::: Data lines

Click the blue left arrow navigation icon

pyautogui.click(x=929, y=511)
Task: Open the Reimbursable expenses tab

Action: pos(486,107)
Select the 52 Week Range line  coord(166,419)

::::::
::: Data lines

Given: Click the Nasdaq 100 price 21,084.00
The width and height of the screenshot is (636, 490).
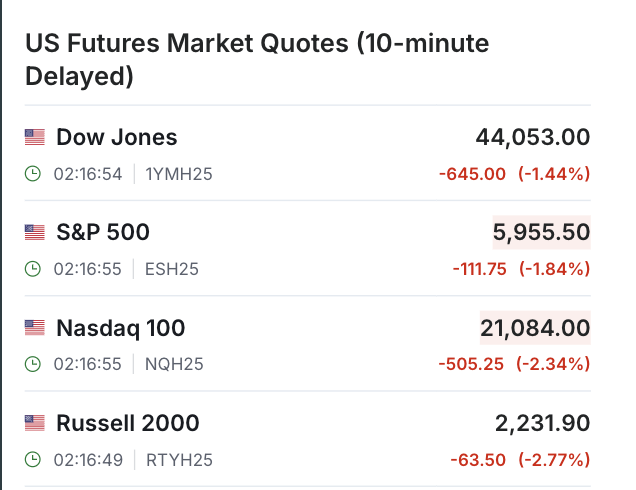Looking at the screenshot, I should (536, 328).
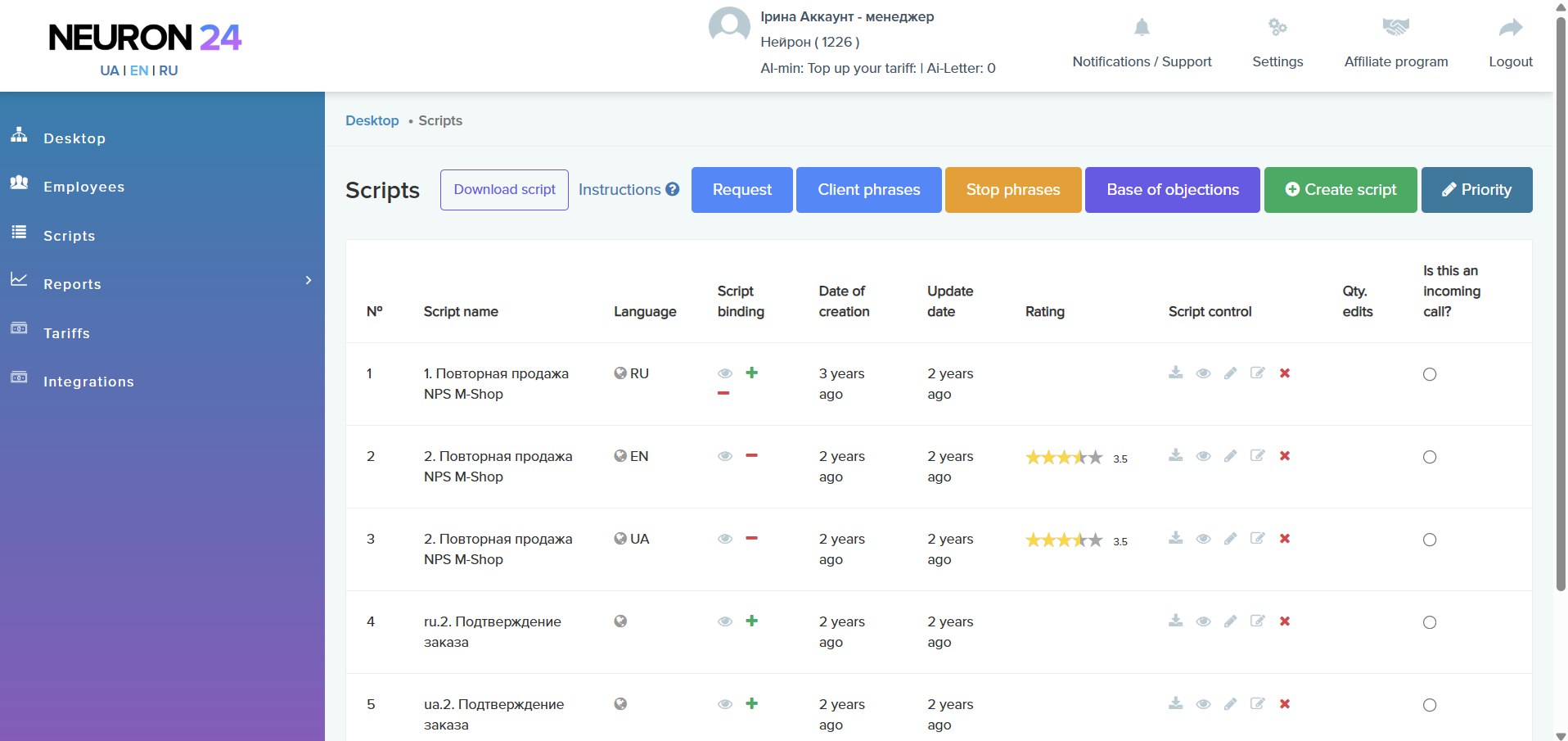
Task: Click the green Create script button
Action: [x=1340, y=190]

::::::
::: Data lines

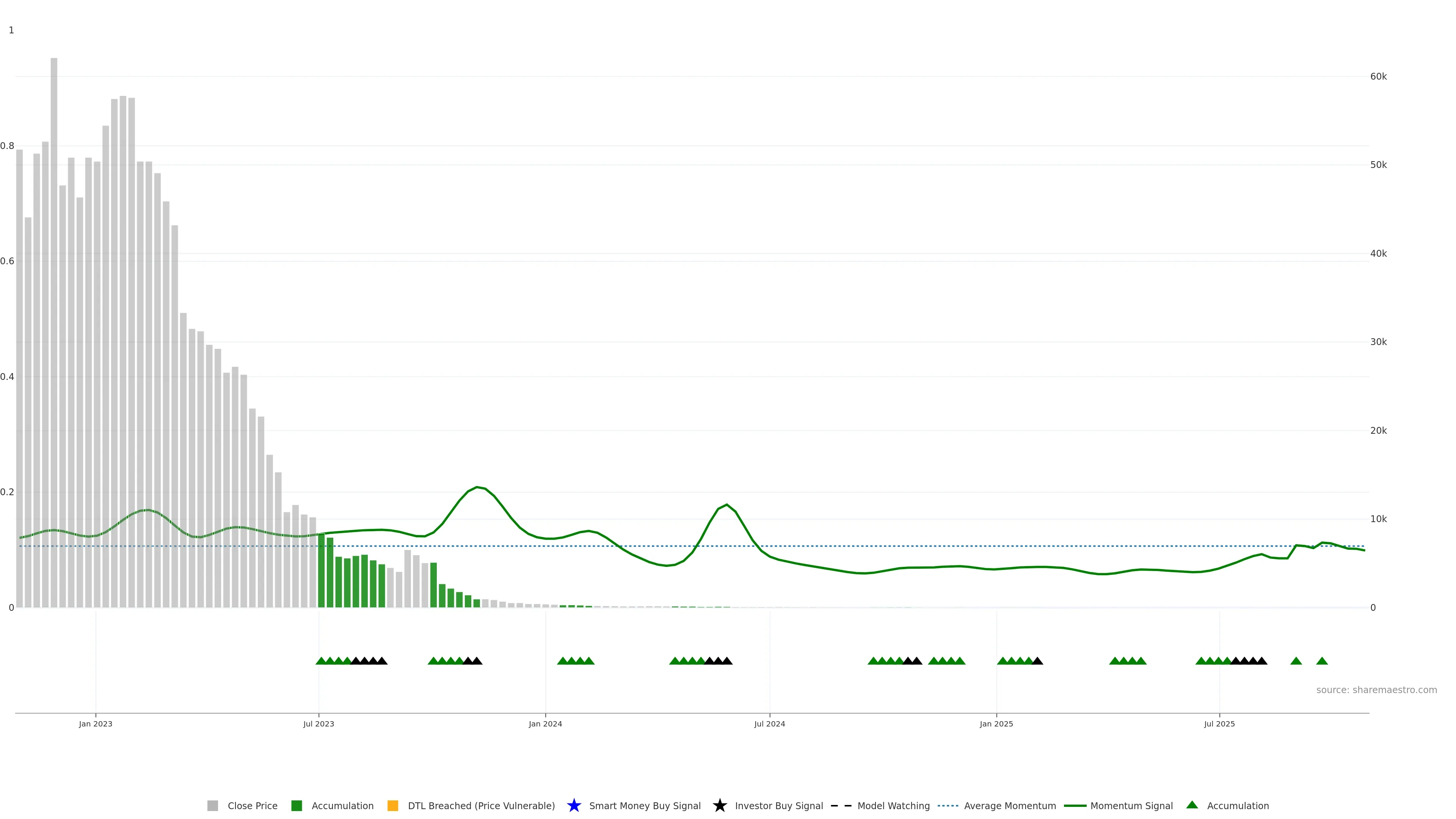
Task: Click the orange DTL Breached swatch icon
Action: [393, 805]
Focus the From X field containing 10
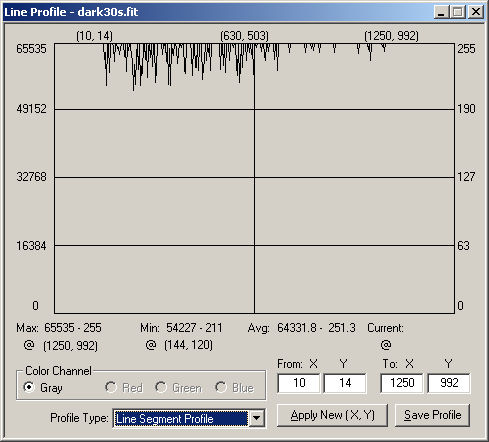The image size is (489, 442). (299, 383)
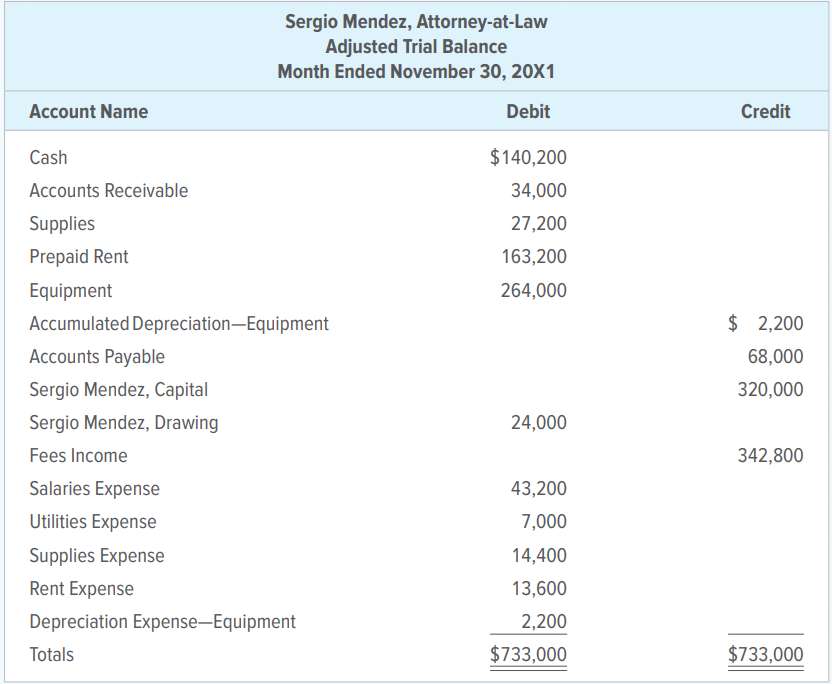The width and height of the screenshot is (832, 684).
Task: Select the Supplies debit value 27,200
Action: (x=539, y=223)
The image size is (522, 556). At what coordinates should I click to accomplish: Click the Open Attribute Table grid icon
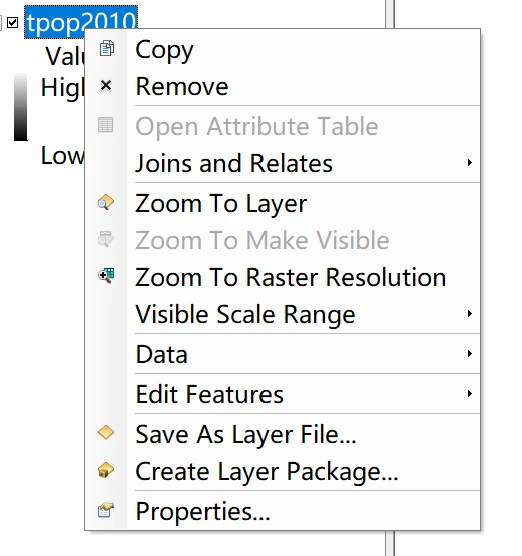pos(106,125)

::::::

- **To be done**:
Please express the lines of the records above as a JSON list of strings, one string per line with blank lines left out, starting with the line containing "Task: Open the Reimbursable expenses tab" and going on through the line containing "Select the 52".

- **Answer to the exercise**:
[
  "Task: Open the Reimbursable expenses tab",
  "Action: pos(486,107)",
  "Select the 52 Week Range line  coord(166,419)"
]